[Available records — start]

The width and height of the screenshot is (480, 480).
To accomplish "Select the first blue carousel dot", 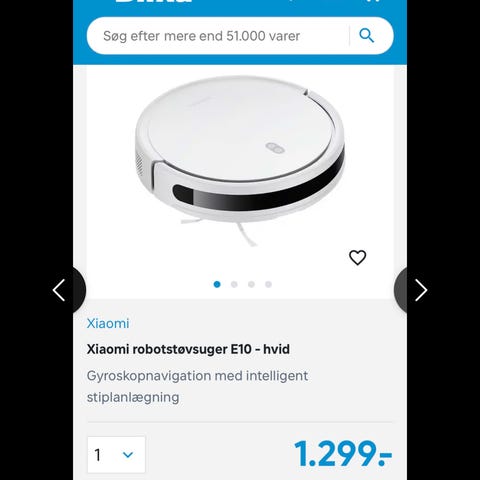I will [x=217, y=284].
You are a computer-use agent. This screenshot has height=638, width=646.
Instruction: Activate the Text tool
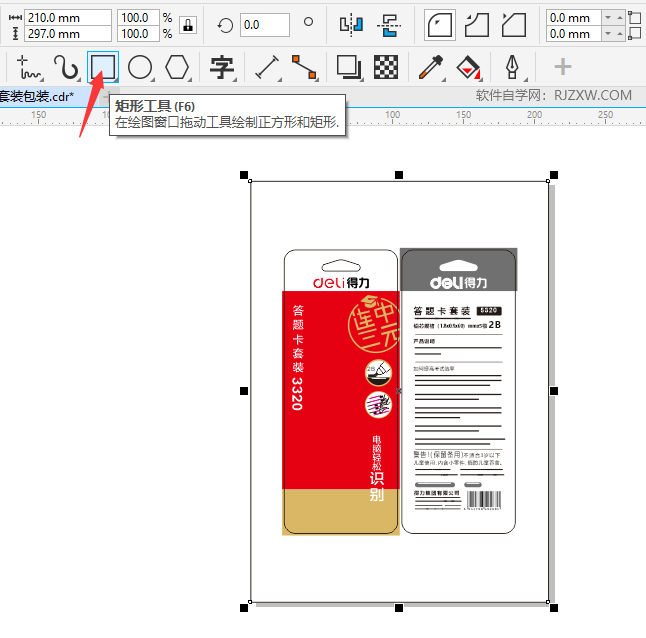pyautogui.click(x=222, y=67)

[Available records — finish]

## About this task
Tally how many lines of the records hold the word "width". Answer with the number only.

## Completed exercise
2